A career-spanning live album from influential punk band the Clash, From Here to Eternity, will include 17 of the band's best-loved songs, plus a booklet that will feature fans recounting their stories of seeing the explosive band in concert.
The album's scheduled Oct. 4 release will coincide with a 70-minute documentary, "Westway to the World," slated to run on British television Oct. 3. The band's manager, Tricia Ronane, said she hopes to get the film into U.S. movie theaters this year.
Ronane said she and the founding bandmembers — singer/guitarists Mick Jones and Joe Strummer and bassist Paul Simonon — spent more than a year searching for tapes of the band's best live material; the Clash broke up in 1986. The album will include performances of such Clash staples as "London's Burning" (RealAudio excerpt), "Career Opportunities" and "White Man in Hammersmith Palais."
A 1981 gig at New York's Shea Stadium provides the album's version of the hit "Rock the Casbah" (RealAudio excerpt). That performance came just as the band was about to achieve its greatest success with its fifth album, Combat Rock.
Other cuts come from shows between 1978 and 1982 at London's Victoria Park, Music Machine, Lyceum and Lewisham Odeon, as well as the now-shuttered Bonds club in New York and the Orpheum in Boston.
Lee Zazofsky was an usher at the Orpheum shows on Sept. 7-8, 1982, which spawned the album's versions of "The Magnificent Seven," "Know Your Rights," "Should I Stay or Should I Go" and "Straight to Hell."
"I have a poster signed by all the bandmembers from those shows," said Zazofsky, 47, who has managed the 2,700-capacity venue for the past 12 years. "I would compare them to bands like Rage Against the Machine, because of the energy and political message they had and their reputation for great shows. The [Boston] shows had a very intense, military feel to them, with them wearing military outfits, and red police lights flashing," Zazofsky said.
Among the most blistering performances Zazofsky recalled from the Boston shows was the title track from the group's 1979 album, London Calling, which appears on the new LP and which, Zazofsky said, "made the audience go berserk."
The project was born last year when Strummer was moving and found a tape of the Shea Stadium show, Ronane said. The original idea was to do an entire album of that show, but as more tapes surfaced, the group's members decided to see what other high-quality recordings existed.
"We had every resource looking for them in the UK [and the U.S.]," Ronane said. "Then we had a guy at Sony calling every Sony office around the world to find tapes."
Much of the accompanying booklet will comprise comments and stories solicited from fans over the past year via the band's official website (www.westwaytotheworld.com), according to Ronane. "The guys just thought that would be infinitely more interesting than reading something by some journalist," Ronane said.

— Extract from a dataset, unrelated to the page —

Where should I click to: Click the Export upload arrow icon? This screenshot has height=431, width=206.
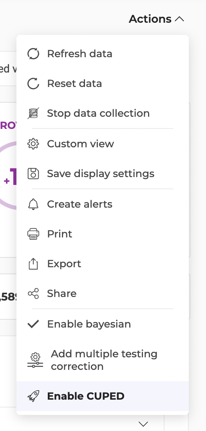click(x=33, y=264)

Mixing socialist philosophy with punk rock, reggae and rockabilly, the Clash were one of the most distinctive, influential bands to emerge from the late-'70s English punk scene. Anchored by the songwriting duo of Strummer and Jones, the band came out of London in 1976 with a raw, outlaw attitude, drawing inspiration from the punk sound of its peers the Sex Pistols, Jamaican dub music and American cowboy imagery.
After a brief summer tour with the Sex Pistols in 1976, the Clash landed a recording contract; their first single, "White Riot," and eponymous debut album were released in spring 1977. The group gained instant popularity in the UK, but failed to achieve widespread U.S. success until 1982's Combat Rock.
The Clash's other landmark albums include Give 'Em Enough Rope (1978), London Calling (1979) and Sandinista! (1980). Although Jones left the band in 1983 to form the hip-hop-inspired rock group Big Audio Dynamite, the group did not officially disband until three years later.
Don Letts, a member of Big Audio Dynamite, shot the documentary "Westway to the World," which features extensive interviews with all of the bandmembers and some of the earliest images of the group ever discovered. That includes black-and-white footage shot by filmmaker Julien Temple ("Absolute Beginners") of the band's first rehearsals and performances in 1976.
"It's the Clash telling their story themselves," Ronane said, "with no voiceover and nobody else's commentary."
For fans who were too young to see the band in its heyday, the album is the missing piece of the puzzle, according to 30-year-old David Hudson, the Los Angeles webmaster of the unofficial Clash site "London's Burning — The Clash Music Resource."
"The Clash were a phenomenal live act," Hudson said. "The studio albums are fantastic, but as shown by [the 1980 documentary] 'Rude Boy,' the few live tracks released over the years and the many bootleg recordings, their energy and conviction in concert added another dimension to their material."